PROBLEM TO WORK ON - Give back the records in their entirety, exactly.

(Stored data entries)
◇ ◇ ◇ ◇ ◇

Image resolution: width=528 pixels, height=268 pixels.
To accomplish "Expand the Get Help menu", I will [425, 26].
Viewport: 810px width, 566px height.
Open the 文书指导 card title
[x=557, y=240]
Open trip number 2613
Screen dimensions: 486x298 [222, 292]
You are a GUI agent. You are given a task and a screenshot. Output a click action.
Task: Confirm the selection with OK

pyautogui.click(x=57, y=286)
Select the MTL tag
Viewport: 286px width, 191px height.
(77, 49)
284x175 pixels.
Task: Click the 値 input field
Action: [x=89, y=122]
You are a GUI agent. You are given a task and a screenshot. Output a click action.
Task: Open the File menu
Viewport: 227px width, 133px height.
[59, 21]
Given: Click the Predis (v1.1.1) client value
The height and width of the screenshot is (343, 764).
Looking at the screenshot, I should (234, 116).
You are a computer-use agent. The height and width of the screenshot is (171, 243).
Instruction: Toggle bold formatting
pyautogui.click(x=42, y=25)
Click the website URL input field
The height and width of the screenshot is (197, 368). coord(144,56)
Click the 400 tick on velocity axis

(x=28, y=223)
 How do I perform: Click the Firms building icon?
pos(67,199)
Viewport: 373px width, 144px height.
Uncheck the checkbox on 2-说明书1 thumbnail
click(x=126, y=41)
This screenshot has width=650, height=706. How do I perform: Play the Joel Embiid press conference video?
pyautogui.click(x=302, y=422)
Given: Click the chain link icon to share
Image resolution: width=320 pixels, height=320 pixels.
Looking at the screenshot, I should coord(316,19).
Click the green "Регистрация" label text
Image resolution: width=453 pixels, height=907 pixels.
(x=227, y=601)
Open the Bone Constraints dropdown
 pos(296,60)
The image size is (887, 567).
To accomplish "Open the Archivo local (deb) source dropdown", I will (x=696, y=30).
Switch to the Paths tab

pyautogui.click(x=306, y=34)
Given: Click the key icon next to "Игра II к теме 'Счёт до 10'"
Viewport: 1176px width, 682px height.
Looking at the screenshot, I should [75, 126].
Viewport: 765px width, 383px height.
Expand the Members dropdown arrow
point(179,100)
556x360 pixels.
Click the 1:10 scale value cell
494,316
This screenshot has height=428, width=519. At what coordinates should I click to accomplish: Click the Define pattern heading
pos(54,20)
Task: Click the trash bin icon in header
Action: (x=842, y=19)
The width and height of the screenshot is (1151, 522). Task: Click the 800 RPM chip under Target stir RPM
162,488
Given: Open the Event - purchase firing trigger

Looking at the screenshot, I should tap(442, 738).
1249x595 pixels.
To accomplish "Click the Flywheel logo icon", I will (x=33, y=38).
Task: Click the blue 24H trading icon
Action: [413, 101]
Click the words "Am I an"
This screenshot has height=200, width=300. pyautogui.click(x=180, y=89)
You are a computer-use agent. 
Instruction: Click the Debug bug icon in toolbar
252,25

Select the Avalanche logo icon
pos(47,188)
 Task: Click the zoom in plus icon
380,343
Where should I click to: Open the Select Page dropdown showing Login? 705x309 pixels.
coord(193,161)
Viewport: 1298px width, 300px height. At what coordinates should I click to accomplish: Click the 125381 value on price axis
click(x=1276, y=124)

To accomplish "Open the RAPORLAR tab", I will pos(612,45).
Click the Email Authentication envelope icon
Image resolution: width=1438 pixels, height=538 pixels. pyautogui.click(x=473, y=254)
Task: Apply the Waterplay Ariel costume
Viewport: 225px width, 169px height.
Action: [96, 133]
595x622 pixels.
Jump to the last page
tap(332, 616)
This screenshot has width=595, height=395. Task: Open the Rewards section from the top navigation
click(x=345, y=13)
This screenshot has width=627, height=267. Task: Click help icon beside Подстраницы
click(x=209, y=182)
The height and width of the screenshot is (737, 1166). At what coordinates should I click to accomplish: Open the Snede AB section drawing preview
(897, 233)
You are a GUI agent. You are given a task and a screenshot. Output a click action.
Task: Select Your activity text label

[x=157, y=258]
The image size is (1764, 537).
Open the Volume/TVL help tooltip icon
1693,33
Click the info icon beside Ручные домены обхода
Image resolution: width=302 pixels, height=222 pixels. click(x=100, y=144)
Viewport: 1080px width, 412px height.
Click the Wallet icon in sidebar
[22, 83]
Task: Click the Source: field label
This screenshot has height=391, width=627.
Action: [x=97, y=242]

◇ ◇ ◇ ◇ ◇

SOLUTION FOR THIS TASK -
Image resolution: width=528 pixels, height=268 pixels.
To accomplish "Expand the Get Help menu", I will [425, 26].
Viewport: 810px width, 566px height.
Open the 文书指导 card title
[x=557, y=240]
Open trip number 2613
Screen dimensions: 486x298 [222, 292]
You are a GUI agent. You are given a task and a screenshot. Output a click action.
Task: Confirm the selection with OK

pyautogui.click(x=57, y=286)
Select the MTL tag
Viewport: 286px width, 191px height.
(77, 49)
284x175 pixels.
Task: Click the 値 input field
Action: [x=89, y=122]
You are a GUI agent. You are given a task and a screenshot. Output a click action.
Task: Open the File menu
Viewport: 227px width, 133px height.
[59, 21]
Given: Click the Predis (v1.1.1) client value
The height and width of the screenshot is (343, 764).
Looking at the screenshot, I should (234, 116).
You are a computer-use agent. The height and width of the screenshot is (171, 243).
Instruction: Toggle bold formatting
pyautogui.click(x=42, y=25)
Click the website URL input field
The height and width of the screenshot is (197, 368). coord(144,56)
Click the 400 tick on velocity axis

(x=28, y=223)
 How do I perform: Click the Firms building icon?
pos(67,199)
Viewport: 373px width, 144px height.
Uncheck the checkbox on 2-说明书1 thumbnail
click(x=126, y=41)
This screenshot has width=650, height=706. How do I perform: Play the Joel Embiid press conference video?
pyautogui.click(x=302, y=422)
Given: Click the chain link icon to share
Image resolution: width=320 pixels, height=320 pixels.
Looking at the screenshot, I should coord(316,19).
Click the green "Регистрация" label text
Image resolution: width=453 pixels, height=907 pixels.
(x=227, y=601)
Open the Bone Constraints dropdown
 pos(296,60)
The image size is (887, 567).
To accomplish "Open the Archivo local (deb) source dropdown", I will (x=696, y=30).
Switch to the Paths tab

pyautogui.click(x=306, y=34)
Given: Click the key icon next to "Игра II к теме 'Счёт до 10'"
Viewport: 1176px width, 682px height.
Looking at the screenshot, I should [75, 126].
Viewport: 765px width, 383px height.
Expand the Members dropdown arrow
point(179,100)
556x360 pixels.
Click the 1:10 scale value cell
494,316
This screenshot has height=428, width=519. At what coordinates should I click to accomplish: Click the Define pattern heading
pos(54,20)
Task: Click the trash bin icon in header
Action: (x=842, y=19)
The width and height of the screenshot is (1151, 522). Task: Click the 800 RPM chip under Target stir RPM
162,488
Given: Open the Event - purchase firing trigger

Looking at the screenshot, I should tap(442, 738).
1249x595 pixels.
To accomplish "Click the Flywheel logo icon", I will (x=33, y=38).
Task: Click the blue 24H trading icon
Action: [413, 101]
Click the words "Am I an"
This screenshot has height=200, width=300. pyautogui.click(x=180, y=89)
You are a computer-use agent. 
Instruction: Click the Debug bug icon in toolbar
252,25

Select the Avalanche logo icon
pos(47,188)
 Task: Click the zoom in plus icon
380,343
Where should I click to: Open the Select Page dropdown showing Login? 705x309 pixels.
coord(193,161)
Viewport: 1298px width, 300px height. At what coordinates should I click to accomplish: Click the 125381 value on price axis
click(x=1276, y=124)

To accomplish "Open the RAPORLAR tab", I will pos(612,45).
Click the Email Authentication envelope icon
Image resolution: width=1438 pixels, height=538 pixels. pyautogui.click(x=473, y=254)
Task: Apply the Waterplay Ariel costume
Viewport: 225px width, 169px height.
Action: [96, 133]
595x622 pixels.
Jump to the last page
tap(332, 616)
This screenshot has width=595, height=395. Task: Open the Rewards section from the top navigation
click(x=345, y=13)
This screenshot has width=627, height=267. Task: Click help icon beside Подстраницы
click(x=209, y=182)
The height and width of the screenshot is (737, 1166). At what coordinates should I click to accomplish: Open the Snede AB section drawing preview
(897, 233)
You are a GUI agent. You are given a task and a screenshot. Output a click action.
Task: Select Your activity text label

[x=157, y=258]
The image size is (1764, 537).
Open the Volume/TVL help tooltip icon
1693,33
Click the info icon beside Ручные домены обхода
Image resolution: width=302 pixels, height=222 pixels. click(x=100, y=144)
Viewport: 1080px width, 412px height.
Click the Wallet icon in sidebar
[22, 83]
Task: Click the Source: field label
This screenshot has height=391, width=627.
Action: [x=97, y=242]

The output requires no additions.